___ RECORDS SUPPLIED ___

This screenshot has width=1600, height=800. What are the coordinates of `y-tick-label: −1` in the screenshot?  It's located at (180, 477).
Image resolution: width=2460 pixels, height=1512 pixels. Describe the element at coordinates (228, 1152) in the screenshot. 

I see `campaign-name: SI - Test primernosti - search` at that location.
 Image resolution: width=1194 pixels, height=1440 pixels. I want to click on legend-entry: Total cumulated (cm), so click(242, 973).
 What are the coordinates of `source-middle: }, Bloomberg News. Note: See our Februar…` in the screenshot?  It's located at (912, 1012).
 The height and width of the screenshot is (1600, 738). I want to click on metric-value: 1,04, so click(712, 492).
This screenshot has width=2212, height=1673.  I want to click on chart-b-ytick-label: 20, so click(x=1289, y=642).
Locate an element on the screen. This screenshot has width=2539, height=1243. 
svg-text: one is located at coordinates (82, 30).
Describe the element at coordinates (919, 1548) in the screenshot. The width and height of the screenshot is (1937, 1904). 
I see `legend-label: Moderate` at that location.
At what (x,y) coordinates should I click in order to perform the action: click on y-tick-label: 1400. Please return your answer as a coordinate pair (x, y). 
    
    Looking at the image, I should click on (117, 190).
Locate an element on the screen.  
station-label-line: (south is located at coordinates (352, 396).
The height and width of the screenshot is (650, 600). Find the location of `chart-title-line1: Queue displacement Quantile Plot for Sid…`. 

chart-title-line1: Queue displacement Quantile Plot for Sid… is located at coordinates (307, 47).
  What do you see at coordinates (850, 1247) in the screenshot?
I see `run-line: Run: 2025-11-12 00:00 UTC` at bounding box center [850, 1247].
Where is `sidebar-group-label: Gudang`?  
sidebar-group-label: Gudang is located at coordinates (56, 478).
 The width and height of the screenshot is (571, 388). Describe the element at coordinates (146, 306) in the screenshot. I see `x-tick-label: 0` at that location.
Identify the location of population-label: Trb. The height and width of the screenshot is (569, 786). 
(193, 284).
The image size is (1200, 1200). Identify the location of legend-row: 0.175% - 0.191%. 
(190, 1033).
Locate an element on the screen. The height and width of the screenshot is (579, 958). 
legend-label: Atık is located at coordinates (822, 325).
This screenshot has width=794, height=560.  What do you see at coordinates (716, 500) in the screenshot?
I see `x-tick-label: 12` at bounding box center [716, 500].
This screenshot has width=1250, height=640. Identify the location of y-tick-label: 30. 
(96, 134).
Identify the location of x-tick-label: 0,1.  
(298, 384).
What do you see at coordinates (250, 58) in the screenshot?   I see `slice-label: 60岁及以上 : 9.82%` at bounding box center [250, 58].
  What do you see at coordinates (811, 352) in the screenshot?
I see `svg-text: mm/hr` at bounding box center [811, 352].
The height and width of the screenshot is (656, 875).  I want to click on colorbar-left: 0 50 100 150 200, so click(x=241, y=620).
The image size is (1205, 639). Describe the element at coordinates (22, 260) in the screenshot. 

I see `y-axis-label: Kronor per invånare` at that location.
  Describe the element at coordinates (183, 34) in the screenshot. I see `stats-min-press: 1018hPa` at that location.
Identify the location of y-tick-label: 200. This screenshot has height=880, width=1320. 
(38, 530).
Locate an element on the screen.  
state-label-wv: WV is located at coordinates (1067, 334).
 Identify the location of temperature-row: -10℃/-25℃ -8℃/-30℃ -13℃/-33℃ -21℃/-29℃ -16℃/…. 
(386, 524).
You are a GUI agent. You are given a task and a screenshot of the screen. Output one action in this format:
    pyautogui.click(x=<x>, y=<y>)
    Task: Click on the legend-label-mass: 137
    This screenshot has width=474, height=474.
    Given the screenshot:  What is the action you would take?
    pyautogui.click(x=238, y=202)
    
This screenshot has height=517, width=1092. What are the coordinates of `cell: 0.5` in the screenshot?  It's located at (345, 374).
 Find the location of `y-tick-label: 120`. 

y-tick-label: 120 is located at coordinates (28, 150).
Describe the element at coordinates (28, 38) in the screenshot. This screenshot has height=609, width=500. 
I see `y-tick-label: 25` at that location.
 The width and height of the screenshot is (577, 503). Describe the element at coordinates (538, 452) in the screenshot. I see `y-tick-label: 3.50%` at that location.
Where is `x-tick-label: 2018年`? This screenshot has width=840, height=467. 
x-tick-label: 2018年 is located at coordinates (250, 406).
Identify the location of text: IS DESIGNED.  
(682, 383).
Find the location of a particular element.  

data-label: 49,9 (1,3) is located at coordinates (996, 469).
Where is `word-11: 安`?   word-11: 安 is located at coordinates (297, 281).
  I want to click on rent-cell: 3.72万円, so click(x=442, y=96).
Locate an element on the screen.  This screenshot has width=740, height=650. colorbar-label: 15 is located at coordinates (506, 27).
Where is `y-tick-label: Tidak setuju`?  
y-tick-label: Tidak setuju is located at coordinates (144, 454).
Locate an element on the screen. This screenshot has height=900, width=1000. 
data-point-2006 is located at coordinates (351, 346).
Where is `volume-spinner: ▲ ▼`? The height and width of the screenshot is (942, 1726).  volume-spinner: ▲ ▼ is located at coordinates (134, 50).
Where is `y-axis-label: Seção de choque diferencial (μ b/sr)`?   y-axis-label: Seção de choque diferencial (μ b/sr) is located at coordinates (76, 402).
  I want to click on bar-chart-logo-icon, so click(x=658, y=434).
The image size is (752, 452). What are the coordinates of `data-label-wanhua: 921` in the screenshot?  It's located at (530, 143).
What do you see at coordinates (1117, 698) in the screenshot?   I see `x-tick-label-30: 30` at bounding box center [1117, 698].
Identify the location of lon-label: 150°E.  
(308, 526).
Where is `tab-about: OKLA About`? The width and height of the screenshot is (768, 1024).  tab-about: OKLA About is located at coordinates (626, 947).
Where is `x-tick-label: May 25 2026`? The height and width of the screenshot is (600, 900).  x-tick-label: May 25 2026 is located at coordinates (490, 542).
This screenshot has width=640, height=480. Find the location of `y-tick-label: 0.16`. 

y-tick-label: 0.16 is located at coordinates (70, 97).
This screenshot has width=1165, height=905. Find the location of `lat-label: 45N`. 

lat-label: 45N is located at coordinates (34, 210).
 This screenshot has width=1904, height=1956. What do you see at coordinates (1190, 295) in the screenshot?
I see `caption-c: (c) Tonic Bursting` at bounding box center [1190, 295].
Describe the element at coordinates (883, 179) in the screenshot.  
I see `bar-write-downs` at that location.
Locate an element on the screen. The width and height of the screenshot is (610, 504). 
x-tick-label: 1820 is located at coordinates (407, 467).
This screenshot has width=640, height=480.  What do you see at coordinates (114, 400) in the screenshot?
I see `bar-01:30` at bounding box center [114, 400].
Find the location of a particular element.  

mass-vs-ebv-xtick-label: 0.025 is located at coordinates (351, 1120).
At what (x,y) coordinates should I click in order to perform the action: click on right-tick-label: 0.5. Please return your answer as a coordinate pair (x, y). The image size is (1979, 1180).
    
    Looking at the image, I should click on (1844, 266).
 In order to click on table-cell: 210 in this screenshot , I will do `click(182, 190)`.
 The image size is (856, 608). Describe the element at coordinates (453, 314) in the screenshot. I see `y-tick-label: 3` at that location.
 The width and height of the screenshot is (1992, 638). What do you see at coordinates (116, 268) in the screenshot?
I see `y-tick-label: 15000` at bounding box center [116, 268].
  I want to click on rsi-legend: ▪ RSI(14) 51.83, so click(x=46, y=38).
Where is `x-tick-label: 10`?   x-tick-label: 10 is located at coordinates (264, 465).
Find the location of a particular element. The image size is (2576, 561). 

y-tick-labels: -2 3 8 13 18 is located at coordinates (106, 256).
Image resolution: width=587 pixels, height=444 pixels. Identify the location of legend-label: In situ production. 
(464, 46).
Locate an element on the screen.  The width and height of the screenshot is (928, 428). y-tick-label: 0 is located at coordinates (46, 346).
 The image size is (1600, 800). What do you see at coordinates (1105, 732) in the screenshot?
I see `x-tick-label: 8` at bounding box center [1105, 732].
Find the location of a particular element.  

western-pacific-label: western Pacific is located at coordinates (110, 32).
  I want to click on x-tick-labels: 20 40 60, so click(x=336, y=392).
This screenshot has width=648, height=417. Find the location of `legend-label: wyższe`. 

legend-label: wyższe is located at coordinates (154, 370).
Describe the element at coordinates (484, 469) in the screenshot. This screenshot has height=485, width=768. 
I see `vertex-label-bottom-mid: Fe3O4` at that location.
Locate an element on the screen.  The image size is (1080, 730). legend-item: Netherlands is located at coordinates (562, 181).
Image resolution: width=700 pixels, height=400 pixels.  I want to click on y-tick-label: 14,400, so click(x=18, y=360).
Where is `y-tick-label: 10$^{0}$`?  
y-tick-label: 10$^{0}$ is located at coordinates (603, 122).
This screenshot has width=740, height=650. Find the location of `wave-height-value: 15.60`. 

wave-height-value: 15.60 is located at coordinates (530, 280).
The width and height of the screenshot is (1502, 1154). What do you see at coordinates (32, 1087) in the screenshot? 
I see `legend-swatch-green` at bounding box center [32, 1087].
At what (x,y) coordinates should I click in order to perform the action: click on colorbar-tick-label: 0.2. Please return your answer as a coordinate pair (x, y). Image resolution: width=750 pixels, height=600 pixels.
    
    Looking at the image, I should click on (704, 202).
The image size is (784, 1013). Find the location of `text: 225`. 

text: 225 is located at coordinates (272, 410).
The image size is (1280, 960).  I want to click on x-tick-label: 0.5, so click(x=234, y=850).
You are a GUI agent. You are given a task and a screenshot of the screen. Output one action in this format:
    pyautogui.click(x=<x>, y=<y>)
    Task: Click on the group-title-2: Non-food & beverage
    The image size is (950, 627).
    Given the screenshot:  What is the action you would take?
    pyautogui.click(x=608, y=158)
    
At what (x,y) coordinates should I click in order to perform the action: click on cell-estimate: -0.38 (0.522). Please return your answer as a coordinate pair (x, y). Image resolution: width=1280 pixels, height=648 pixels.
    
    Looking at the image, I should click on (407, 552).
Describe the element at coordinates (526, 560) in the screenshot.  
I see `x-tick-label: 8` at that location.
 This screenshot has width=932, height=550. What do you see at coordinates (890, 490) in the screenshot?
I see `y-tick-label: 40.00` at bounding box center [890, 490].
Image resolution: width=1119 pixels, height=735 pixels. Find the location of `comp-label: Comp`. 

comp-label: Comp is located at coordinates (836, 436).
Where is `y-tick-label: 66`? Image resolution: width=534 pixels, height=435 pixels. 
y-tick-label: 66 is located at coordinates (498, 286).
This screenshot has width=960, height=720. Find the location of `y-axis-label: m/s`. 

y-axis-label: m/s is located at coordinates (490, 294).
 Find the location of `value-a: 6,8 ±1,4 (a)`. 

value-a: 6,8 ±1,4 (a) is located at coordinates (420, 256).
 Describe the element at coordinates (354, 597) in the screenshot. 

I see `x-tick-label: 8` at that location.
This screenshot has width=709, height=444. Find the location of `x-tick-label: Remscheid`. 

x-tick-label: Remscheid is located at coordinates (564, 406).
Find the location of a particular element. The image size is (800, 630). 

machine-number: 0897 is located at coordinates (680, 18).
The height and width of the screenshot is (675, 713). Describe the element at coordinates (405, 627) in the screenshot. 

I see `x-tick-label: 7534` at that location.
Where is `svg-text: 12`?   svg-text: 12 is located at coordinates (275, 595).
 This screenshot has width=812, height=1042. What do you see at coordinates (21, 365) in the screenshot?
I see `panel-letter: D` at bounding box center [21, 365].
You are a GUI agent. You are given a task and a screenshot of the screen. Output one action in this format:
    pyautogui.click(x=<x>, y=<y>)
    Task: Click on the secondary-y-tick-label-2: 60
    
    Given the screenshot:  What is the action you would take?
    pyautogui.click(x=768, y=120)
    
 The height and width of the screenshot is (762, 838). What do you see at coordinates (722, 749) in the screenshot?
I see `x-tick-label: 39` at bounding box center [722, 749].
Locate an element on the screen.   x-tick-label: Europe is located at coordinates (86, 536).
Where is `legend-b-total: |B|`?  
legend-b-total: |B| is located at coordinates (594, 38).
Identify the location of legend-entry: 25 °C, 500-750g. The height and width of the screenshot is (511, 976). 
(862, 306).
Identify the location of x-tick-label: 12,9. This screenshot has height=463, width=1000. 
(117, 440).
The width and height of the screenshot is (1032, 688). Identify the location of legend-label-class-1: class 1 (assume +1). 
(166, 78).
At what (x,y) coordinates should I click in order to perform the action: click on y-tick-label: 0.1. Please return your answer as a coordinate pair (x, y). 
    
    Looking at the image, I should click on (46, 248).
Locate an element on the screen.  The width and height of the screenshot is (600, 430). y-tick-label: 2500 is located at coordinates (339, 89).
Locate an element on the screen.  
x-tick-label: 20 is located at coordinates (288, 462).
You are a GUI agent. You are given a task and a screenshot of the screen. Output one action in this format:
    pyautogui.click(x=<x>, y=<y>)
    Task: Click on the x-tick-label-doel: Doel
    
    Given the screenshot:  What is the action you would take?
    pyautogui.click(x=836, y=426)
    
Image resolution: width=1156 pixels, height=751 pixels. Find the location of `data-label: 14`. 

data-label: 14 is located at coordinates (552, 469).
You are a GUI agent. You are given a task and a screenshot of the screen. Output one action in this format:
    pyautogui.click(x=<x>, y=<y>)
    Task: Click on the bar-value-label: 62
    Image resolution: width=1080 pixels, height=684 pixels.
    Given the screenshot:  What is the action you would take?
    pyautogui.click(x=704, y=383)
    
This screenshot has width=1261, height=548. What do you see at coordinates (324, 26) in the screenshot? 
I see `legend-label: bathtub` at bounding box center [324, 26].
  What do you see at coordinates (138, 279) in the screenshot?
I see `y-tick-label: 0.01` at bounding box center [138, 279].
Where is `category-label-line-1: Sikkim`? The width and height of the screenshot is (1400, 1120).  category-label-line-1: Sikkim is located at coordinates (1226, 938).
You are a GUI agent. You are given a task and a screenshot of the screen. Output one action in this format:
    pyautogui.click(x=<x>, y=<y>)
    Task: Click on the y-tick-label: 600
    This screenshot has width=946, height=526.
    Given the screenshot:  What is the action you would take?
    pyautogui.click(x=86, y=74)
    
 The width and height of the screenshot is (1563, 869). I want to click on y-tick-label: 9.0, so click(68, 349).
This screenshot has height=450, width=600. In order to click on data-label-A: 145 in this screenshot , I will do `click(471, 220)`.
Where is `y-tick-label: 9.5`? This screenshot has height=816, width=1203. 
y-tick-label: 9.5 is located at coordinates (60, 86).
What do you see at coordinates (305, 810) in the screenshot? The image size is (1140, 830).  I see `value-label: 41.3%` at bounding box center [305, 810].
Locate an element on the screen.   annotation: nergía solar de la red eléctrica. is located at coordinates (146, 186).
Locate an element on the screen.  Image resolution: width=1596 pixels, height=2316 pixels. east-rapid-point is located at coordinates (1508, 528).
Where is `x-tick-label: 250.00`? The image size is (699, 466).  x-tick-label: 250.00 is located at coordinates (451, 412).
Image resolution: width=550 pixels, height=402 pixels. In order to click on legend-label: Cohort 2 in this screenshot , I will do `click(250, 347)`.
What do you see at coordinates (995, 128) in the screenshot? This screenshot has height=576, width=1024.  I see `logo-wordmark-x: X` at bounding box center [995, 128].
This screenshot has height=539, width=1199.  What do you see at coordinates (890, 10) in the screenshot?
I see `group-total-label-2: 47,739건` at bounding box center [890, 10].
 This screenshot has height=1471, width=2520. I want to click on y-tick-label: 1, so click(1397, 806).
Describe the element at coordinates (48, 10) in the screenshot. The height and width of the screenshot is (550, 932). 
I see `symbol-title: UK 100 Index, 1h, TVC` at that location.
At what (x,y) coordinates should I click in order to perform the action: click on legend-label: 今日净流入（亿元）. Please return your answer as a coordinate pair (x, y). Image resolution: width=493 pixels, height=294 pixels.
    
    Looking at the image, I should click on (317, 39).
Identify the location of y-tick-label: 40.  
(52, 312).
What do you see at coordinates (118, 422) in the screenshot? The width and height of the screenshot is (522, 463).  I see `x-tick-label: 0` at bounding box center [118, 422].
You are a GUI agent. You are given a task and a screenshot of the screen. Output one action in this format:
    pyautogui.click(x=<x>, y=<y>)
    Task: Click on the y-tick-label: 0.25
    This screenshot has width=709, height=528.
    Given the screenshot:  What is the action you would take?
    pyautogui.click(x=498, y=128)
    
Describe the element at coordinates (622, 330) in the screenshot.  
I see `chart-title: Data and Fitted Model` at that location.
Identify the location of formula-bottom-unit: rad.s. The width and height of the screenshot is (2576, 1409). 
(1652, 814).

___

- BRIEF: Please give the lines from the one containing "Identify the location of y-tick-label: 200." to the one containing "x-tick-label: 2018年 is" again, switching "Identify the location of" to "Find the position of" and changing nothing else.

- ANSWER SECTION:
Find the position of y-tick-label: 200. This screenshot has height=880, width=1320. 
(38, 530).
Locate an element on the screen.  
state-label-wv: WV is located at coordinates (1067, 334).
 Find the position of temperature-row: -10℃/-25℃ -8℃/-30℃ -13℃/-33℃ -21℃/-29℃ -16℃/…. 
(386, 524).
You are a GUI agent. You are given a task and a screenshot of the screen. Output one action in this format:
    pyautogui.click(x=<x>, y=<y>)
    Task: Click on the legend-label-mass: 137
    This screenshot has width=474, height=474.
    Given the screenshot:  What is the action you would take?
    pyautogui.click(x=238, y=202)
    
This screenshot has height=517, width=1092. What are the coordinates of `cell: 0.5` in the screenshot?  It's located at (345, 374).
 Find the location of `y-tick-label: 120`. 

y-tick-label: 120 is located at coordinates (28, 150).
Describe the element at coordinates (28, 38) in the screenshot. This screenshot has height=609, width=500. 
I see `y-tick-label: 25` at that location.
 The width and height of the screenshot is (577, 503). Describe the element at coordinates (538, 452) in the screenshot. I see `y-tick-label: 3.50%` at that location.
Where is `x-tick-label: 2018年`? This screenshot has width=840, height=467. 
x-tick-label: 2018年 is located at coordinates (250, 406).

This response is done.